Why do they not notice when they smell? Seriously! My boys all shower every morning. It wakes them up and they are fresh smelling and clean for school. One of the older ones came home from school yesterday, and it was extremely obvious that he had been running around all day long. He really needed to shower and deodorize. In his school they do not change their clothes for gym, and they certainly do not have any showers there, so they can’t exactly shower after gym. (A rant for a different day). They all have deodorant in their lockers, but that can only mask so much even when they remember to use it.

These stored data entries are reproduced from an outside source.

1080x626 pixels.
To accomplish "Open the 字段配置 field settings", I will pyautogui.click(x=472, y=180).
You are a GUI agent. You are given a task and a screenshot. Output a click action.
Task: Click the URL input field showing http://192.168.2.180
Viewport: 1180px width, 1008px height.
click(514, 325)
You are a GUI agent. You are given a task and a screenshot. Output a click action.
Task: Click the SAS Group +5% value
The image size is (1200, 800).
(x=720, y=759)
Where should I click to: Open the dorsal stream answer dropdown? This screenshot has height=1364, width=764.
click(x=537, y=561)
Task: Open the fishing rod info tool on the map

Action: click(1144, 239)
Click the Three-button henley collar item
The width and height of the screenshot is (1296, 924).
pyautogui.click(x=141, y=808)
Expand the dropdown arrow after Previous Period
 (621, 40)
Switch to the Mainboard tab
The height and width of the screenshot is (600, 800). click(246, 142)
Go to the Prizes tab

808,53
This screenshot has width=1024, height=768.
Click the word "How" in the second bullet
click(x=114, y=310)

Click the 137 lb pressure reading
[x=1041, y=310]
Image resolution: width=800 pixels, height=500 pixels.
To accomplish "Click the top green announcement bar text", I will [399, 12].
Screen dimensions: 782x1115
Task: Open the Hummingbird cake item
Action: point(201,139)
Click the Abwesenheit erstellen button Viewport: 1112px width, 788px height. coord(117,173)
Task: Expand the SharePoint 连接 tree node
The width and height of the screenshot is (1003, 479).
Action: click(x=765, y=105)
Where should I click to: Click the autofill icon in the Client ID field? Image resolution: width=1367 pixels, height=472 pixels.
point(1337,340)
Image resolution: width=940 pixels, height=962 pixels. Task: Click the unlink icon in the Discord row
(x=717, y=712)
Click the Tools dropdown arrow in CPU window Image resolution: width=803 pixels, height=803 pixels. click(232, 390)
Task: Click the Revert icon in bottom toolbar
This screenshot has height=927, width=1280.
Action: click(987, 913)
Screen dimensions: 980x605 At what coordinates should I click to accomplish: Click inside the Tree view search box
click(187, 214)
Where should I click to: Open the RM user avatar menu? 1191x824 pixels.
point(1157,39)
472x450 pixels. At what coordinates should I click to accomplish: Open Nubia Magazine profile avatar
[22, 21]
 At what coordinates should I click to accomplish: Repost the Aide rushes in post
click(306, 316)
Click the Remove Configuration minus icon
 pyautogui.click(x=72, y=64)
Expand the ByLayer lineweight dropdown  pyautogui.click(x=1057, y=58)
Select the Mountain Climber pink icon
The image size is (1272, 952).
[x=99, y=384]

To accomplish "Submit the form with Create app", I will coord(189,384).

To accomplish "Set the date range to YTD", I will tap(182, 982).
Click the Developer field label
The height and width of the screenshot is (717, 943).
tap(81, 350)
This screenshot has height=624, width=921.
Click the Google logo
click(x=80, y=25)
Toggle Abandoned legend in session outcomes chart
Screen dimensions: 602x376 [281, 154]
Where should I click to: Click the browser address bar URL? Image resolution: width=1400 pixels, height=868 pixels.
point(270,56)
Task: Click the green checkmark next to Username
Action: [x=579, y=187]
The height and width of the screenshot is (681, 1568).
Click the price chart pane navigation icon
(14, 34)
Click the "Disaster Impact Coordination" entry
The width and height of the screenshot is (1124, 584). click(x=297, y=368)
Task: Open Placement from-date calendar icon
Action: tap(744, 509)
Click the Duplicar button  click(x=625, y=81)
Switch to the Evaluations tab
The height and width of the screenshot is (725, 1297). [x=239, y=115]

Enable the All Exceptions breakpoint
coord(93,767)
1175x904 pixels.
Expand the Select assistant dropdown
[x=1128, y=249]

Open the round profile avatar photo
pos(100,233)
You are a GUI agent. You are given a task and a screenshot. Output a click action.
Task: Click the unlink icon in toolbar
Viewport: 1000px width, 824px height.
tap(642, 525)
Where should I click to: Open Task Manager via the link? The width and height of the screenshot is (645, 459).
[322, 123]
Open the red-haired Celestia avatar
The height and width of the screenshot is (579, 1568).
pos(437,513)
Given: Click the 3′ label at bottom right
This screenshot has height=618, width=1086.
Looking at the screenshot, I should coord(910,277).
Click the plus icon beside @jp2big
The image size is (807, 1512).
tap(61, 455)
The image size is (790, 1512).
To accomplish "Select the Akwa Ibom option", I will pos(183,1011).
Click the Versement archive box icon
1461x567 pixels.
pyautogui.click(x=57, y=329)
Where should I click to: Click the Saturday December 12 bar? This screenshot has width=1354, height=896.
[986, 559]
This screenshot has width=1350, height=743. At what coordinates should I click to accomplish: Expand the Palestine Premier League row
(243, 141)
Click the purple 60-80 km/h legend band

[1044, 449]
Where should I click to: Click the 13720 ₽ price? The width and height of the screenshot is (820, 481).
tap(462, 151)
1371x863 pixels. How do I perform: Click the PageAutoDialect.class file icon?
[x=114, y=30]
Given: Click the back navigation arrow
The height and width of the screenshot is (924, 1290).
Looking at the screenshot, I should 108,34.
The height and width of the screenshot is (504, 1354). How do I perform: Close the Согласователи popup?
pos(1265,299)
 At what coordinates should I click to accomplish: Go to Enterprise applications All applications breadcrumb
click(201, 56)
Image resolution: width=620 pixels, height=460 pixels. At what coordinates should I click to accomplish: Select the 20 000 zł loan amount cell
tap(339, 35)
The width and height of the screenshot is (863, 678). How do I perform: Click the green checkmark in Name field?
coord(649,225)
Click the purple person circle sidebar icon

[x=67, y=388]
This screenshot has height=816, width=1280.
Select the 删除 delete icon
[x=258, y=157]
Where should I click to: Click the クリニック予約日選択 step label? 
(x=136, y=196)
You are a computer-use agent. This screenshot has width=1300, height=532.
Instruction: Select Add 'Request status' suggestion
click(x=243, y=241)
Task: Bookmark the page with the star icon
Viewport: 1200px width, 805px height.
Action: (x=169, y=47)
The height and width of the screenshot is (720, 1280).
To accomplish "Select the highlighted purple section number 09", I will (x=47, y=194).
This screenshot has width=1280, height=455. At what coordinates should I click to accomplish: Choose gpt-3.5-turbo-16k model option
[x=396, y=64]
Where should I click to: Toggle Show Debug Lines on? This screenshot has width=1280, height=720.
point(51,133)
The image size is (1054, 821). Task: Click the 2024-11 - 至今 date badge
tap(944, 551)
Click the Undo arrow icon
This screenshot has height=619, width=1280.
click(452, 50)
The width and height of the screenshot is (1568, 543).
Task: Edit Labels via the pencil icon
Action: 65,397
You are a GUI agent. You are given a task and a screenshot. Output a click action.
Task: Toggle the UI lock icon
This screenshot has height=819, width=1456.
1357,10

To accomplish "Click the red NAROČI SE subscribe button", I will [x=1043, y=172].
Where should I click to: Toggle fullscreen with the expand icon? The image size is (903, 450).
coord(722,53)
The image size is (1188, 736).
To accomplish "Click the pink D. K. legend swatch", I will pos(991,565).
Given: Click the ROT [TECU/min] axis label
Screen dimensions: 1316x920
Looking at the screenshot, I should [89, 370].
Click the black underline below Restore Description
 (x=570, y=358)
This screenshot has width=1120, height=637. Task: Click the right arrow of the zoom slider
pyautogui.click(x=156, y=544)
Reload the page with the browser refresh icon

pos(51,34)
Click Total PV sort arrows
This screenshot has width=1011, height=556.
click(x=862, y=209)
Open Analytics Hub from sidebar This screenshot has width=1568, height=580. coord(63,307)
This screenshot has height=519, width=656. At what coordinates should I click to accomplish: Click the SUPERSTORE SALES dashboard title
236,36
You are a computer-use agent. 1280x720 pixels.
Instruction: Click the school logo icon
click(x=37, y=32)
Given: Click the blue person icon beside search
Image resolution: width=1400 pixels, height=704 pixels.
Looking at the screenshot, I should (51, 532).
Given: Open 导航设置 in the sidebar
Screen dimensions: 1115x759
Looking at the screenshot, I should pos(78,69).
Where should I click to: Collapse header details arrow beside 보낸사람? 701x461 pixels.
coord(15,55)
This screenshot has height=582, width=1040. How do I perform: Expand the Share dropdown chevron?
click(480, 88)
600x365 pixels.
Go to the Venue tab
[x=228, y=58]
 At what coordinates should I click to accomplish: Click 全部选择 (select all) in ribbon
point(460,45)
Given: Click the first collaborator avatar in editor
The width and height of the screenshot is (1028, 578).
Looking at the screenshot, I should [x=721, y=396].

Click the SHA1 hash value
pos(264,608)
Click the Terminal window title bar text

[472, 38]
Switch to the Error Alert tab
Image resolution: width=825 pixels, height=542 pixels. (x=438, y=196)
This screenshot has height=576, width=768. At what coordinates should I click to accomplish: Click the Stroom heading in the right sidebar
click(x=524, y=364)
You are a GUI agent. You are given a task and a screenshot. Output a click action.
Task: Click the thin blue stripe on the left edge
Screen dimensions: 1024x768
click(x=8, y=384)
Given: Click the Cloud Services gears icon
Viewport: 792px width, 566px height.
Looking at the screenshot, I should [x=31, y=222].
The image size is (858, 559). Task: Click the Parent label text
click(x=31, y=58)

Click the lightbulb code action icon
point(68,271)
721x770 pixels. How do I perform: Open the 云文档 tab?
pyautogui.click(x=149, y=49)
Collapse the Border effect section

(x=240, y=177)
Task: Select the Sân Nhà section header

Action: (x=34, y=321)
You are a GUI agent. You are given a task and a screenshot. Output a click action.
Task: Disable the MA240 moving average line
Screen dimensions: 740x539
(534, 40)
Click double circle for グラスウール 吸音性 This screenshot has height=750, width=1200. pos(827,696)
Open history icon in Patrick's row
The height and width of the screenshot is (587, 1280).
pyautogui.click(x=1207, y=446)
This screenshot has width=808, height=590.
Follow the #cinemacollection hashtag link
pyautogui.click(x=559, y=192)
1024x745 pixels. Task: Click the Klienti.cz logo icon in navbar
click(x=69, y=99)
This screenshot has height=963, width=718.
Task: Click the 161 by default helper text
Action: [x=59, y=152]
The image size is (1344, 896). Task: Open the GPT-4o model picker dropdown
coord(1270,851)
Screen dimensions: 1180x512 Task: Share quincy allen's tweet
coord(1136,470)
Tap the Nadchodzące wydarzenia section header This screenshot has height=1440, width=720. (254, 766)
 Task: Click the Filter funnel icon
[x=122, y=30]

He came home, and we schmoozed about the day, and I asked him politely to go take a shower and get comfortable. He didn’t feel like it. Sweetie, I think it’s best that you take a shower now. Nah, Ima, I’m cool. I took one this morning. The soft approach was totally not working.  Eventually I looked him in the eye, and told him that he smelled very ripe and needed to take a shower NOW. He got all offended and stomped off, complaining how I am obsessed with cleanliness, how he showers in the morning, and he doesn’t smell, and life just isn’t fair. But he got in the shower, and I stole his dirty clothes out of his room so he wouldn’t put them back on. (Do your boys do that? I cannot figure that one out!!)

When he had come out, got himself dressed and was calm I asked him how I should go about asking him to shower next time, when he really needs it and doesn’t realize it,  without him getting all stroppy with me. Telling him that he stinks is rude and offensive – something one of his brothers would say, not me. So I expected him to come up with a code or a cool catchphrase. No. At sleep-away camp his counselor had told them they needed to shower in a unique way. He wanted me to tell him the same way. “You smell like a horse, hit the showers”. He says if I ask him that way he won’t fight me. It just seems mean though.

Everyone tells me that once these boys discover girls they won’t need to be reminded about showering and deodorant and grooming etc. But what do I do in the interim? Invest in a gas mask?

Helpful tips desperately needed.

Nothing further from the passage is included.